* [Given entries]
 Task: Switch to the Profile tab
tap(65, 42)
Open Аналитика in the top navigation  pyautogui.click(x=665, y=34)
---
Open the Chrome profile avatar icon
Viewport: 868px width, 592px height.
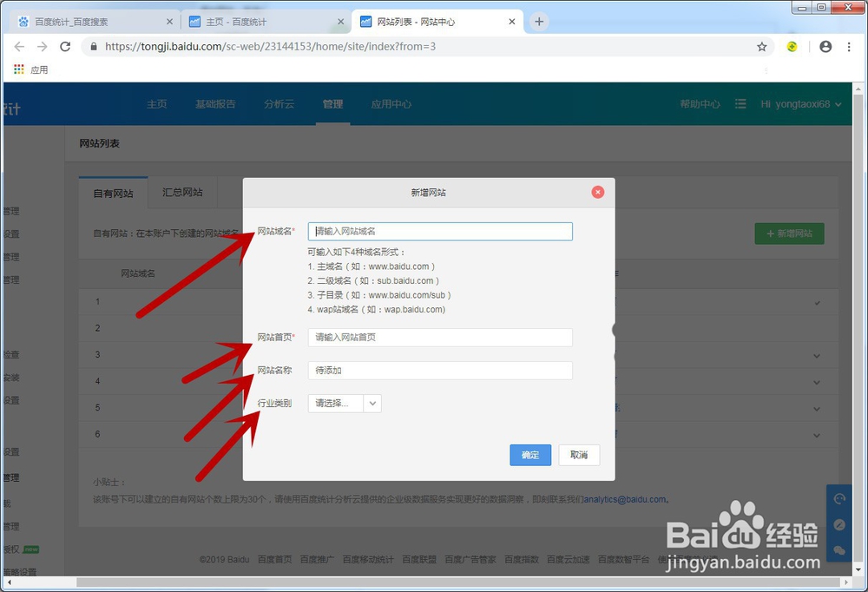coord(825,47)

* [Goal of the exercise]
Output the stretch from the line containing "Open the Chrome profile avatar icon" through the line containing "coord(825,47)" as a two-column CSV headed instruction and location, one line per row, with each value in a single quoted field and line breaks replaced by spaces. Leave the pictures out.

* [Solution to this task]
instruction,location
"Open the Chrome profile avatar icon Viewport: 868px width, 592px height.","coord(825,47)"